Updated: Oct 24, 2019
Dinoflagellates have had me yearning for three years.
If this is your first encounter with the word dinoflagellate, or it sounds vaguely familiar from high school biology class, you can choose one of the following descriptors: algae, single-celled organism, plankton, marine phytoplankton, protist, and/or flagellate eukaryote.
Since arriving in California three years ago, I have been obsessed with seeing the bioluminescence in Tomales Bay that is a result of the microscopic dinoflagellates producing and emitting light.
Tomales Bay is a long, narrow inlet of the Pacific Ocean that was formed along the San Andreas Fault. From the Bay, you have a stunning view of nature’s course on two different tectonic plates: The Pacific and the North American.
For various reasons, ranging from cancelled trips to using my discretionary income on organic grapes, book manuscript editors, and surprise software renewals, I hadn’t made it onto one of the guide-led kayak trips across Tomales Bay. Last weekend, however, I felt the pull towards big nature and I booked a spot on one of the night trips with Blue Waters Kayaking.
I tempered my enthusiasm on the day of the trip, as there was a fair amount of wind. After an hour delay, which I not-so-painstakingly filled in with a glass of rosé in front of a stone firepit at Nick’s Cove, we concluded that we were still heading out.
I seemed to be the only one on the trip that was on my own, as there was only one spot left when I had called. My husband and I have this unspoken rule that one of us should be safe on land with our offspring any time the other one feels the need to paddle over a fault line.
After donning all of the gear (my own layers plus the kayak skirt with suspenders and the windbreaker from Blue Waters), I felt like Ralphie’s younger brother in Christmas Story. This type of dressing immediately cues the realization that there would be no restroom breaks for multiple hours.
The tour guide was asking everyone to share about our previous kayaking experiences. Several people had never been on a kayak before. The sun had set by this time and I was questioning if learning to kayak in the dark as you are about to cross a bay is optimal. It seemed equal to my experience as a naturalist working on the eco-tourism boats in Maui, with many of the snorkel trip attendees having no previous swimming experience.
We eventually made our way down the dock and into the water. As we moved closer to Point Reyes National Seashore, the beautiful blue-green glow became more and more evident with each scoop of the paddle. I formed a claw with my hand and ran my fingers back and forth over the water’s surface, watching aqueous sparks light up the night.
As we approached the guano-rich scented Hog Island, it sounded like doors of haunted houses were slowly creaking open. I quickly learned that this was the sound of cormorants.
We pulled over for a respite and stared up at the Milky Way. As we searched for Polaris (which can be found at the end of the handle of the Little Dipper), I took a moment to celebrate the history-making aspect of the day with the first all-woman spacewalk.
One of the most magical sights of the night was the phosphorescent trail that fish made as they swirled or whizzed by. It was Moana-level glowing.
As we made our way around Hog Island. I noticed random pieces of eelgrass floating by and occasionally surfacing on one of our paddles. And then, I felt something.
This is how the conversation went with the retired photography teacher, called Kate, who was paddling in the front seat of the kayak:
Me: “Kate, did you hit my paddle?”
Me: Flail, yell, flail. (Feels something under kayak.) Flail, yell, flail. Paddles some more. Bumps large specimen again.
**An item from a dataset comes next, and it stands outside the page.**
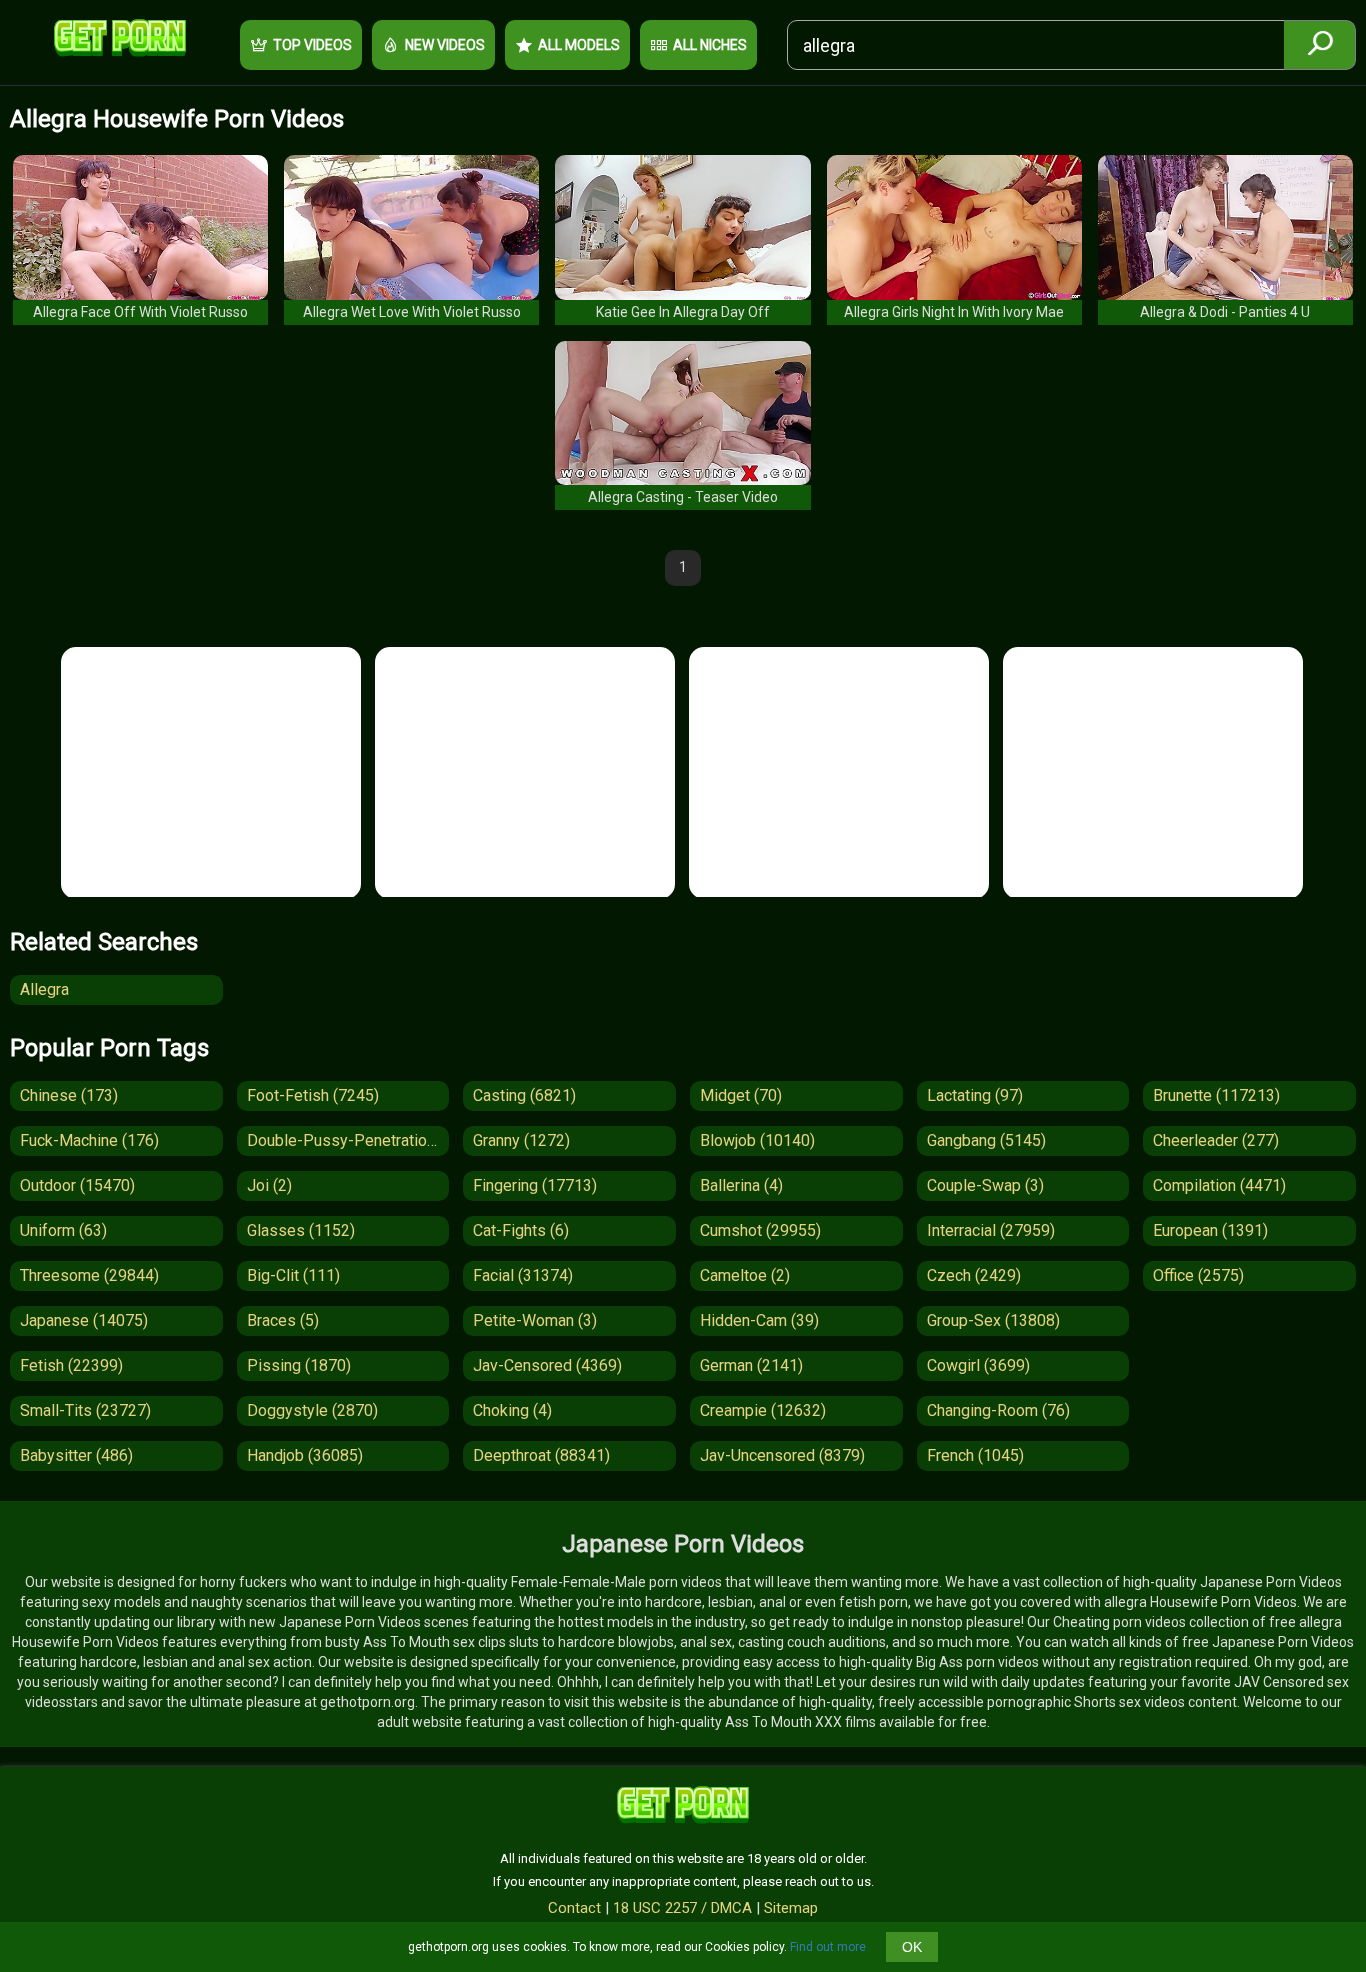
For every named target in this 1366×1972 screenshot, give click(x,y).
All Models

I essentially behaved (1) as if I had never before had an encounter with marine life and (2) quite similar to the tourist on one of my Maui whale watches who shouted, “Ohmygawd, the whales are talkin’ to eachotha” during a silent, blissful moment with a whale song coming through the hydrophone.
I was that guy (gal). And there was nothing I could do about it. Our guide said it was most likely a bat ray. Based on its globular feel (think giant, aquatic hardboiled egg), I am going with that. For a moment, I thought it was a seal, and I was picturing said seal trying to climb aboard. Things are different in the dark. I seemed to have done much better scuba diving at night under the water than I did skimming across the top of it.
As we paddled back in, I found myself very relaxed, slightly wanting more time, as well as a redo. Like many eco-adventures, you end the trip with several could’ve, would’ve, should’ves. I know exactly the adaptations I would make.
While it can be very useful to perform a dry run of the drive to the expedition, an inquiry into the kind of equipment that will be provided, and a sense of what you might come across, these thoughtful tasks also have the power to squelch joy, discovery, and mastering the art of the flail.
I think I am just going to keep showing up. And occasionally flailing in the name of adventure (while throwing in an extra beach clean-up for marine penance).
In the meantime, I encourage you to always chase the glow—whatever that may be for you.